Reluctantly she acknowledges that the story doesn't end when her memory does. That she may have cracked open the door but it was another woman who stalked right in. And so she lets her mind wander. Allows the pain. The misery. Fills in the gaps of his words. Wonders how he felt to be with someone less broken. More aligned to him. In her apartment; in the silence uninterrupted by his calls, she is deafened by the reverberating echoes of this other woman. As ever he has been honest about the practicalities. She knows they were together. Knows they slept together. As ever he is slippery about the the parts that matter. Did he love her? Could he love her? How did he not know? Did he know and did it not matter?

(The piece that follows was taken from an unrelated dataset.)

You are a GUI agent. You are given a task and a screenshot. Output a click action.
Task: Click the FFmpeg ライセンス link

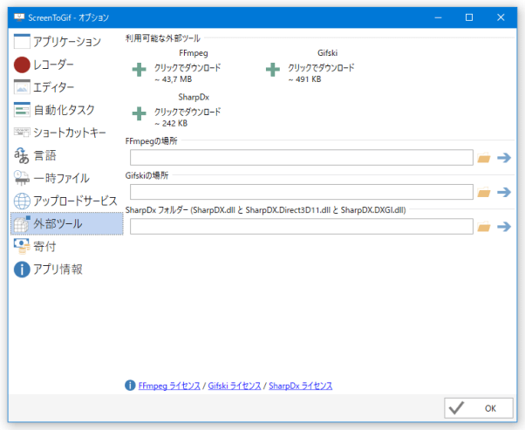pos(169,385)
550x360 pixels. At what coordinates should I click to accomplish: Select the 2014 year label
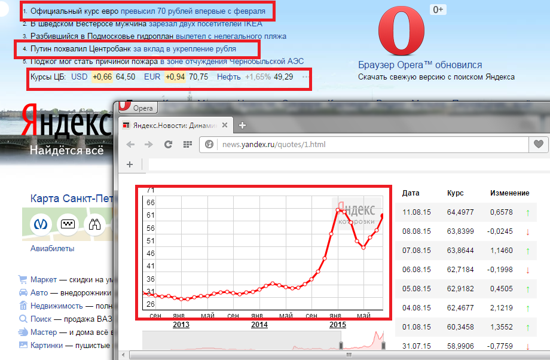259,325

She cannot cope with this idea the others have that this other woman - this woman who stole her life is an alternate her. Altliv – they have taken to calling her. A friendly, harmless name. One that sticks in her throat. The red headed beast was not friendly. Was not her. She was an assassin. A cold blooded killer sent to destroy everything. Sent to kill hope. Sent to kill the future. Sent to kill the world.
Even now the stain of the other woman is everywhere. She can see her, at first it was at the corner of her eye but now the image is now her almost constant companion. Thankfully unlike her memory of the 'not real Peter' she doesn't speak .At least not yet. But disconcertingly as the weeks, and then the months go by she appears to be becoming less translucent... more real. And as she solidifies, becomes less diaphanous, other things become clearer also. No longer is she simply a mirror image in 'have a go hero' clothes with a bad dye job. No, now she seems softer around the eyes, her hair and skin gleam like never before and her middle is thickening. As she observes this she feels the spike of jealously hit once more. She acknowledges that this is the toughest of times for humankind and yet the shimmering red headed vision forces her to reflect on herself. As she does so she feels this thing her friends from collage call a biological clock. And it is ticking. Loud. Unquaveringly.
The other Olivia is not there, yet there. Sitting on the other sofa, smug smile on her face, hand wrapped protectively around her belly. She had been usurped once more.